MUSICAL satirist Mitch Benn has been going through a morbid time, so no surprise that Saturday's gig at Selby Town Hall will be about death and mortality.

"It's the one thing that unites us and yet the one thing we don't want to talk about, so I thought I'd crack a bunch of jokes and sing some songs about it," says Benn, ahead of this weekend's Don’t Fear The Reaper show.

He turned 47 in January – over the hill by anyone's standards, he says – his personal life is in turmoil and his childhood heroes are dropping like flies. At times like these, a man feels the Reaper creeping up on him, but is death anything to fear?

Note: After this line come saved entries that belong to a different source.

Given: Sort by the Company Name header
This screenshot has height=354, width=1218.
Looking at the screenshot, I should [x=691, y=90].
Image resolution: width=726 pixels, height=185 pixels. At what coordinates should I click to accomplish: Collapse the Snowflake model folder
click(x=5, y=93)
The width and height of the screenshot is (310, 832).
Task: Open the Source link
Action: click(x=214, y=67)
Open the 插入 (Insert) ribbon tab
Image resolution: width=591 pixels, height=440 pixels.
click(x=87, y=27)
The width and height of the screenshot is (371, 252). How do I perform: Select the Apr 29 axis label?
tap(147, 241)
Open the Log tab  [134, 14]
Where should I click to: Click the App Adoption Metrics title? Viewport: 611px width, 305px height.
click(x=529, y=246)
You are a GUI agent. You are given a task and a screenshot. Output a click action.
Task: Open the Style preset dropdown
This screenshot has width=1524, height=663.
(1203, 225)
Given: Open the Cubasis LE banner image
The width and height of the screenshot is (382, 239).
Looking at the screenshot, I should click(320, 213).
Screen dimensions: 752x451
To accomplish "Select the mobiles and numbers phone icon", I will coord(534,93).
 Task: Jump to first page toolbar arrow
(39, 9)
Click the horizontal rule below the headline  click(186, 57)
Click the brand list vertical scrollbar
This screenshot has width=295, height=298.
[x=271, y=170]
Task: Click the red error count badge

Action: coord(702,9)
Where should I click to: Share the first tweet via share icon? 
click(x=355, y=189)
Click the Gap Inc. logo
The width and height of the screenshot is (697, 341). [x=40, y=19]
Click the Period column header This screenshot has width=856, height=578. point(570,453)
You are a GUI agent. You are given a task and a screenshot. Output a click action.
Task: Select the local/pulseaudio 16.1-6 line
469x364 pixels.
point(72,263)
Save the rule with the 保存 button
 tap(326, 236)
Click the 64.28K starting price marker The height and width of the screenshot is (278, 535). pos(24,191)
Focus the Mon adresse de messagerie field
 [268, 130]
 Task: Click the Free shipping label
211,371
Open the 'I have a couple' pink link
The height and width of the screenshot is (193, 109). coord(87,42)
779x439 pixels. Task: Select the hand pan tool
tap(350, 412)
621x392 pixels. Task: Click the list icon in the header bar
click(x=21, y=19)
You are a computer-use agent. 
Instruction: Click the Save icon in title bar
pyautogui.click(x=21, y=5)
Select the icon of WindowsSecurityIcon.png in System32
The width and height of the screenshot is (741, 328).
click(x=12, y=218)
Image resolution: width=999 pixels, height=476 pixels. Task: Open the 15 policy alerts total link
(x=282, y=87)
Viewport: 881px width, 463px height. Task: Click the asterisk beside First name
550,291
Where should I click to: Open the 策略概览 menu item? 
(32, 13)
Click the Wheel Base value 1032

"I don't really think about it in terms of my own mortality; I just get on with it, but there is that thing of how fast time goes," says Benn. "My dad died last year just after the show's Edinburgh run; he died the day after his 80th birthday in his own bed, and I'd been wondering if it was going to happen during the time I was in Edinburgh.

"There I was in Edinburgh, and my dad was dying in Liverpool: one of the most precious people to me in my life was on his way out, so I'll address that in the show. Is death anything to fear? I don't think being dead is anything to fear. One of the things we took comfort from when my dad was dying was that it was a slowly degenerative death, whereas the worse death is a sudden one, when nothing can prepare you for that."

Benn's father had gone back to university before he died to do a degree in fine art and history of art. "In his garden shed, he had all his art stuff laid out when he was doing the course, which was lovely to see," Benn recalls.

There was a sad realisation too. "Suddenly it hit him he wouldn't be around to experience what his grandchildren would be doing, after seeing a beautiful picture by his granddaughter," says Benn.

Death can release what Benn calls "weirdly sentimental gallows humour". "That bleak Scouse black humour comes out," he says. "I've found that, coming from Liverpool, it often comes out at funerals. An 'inappropriate joke' is always a way to break the sadness at such an occasion."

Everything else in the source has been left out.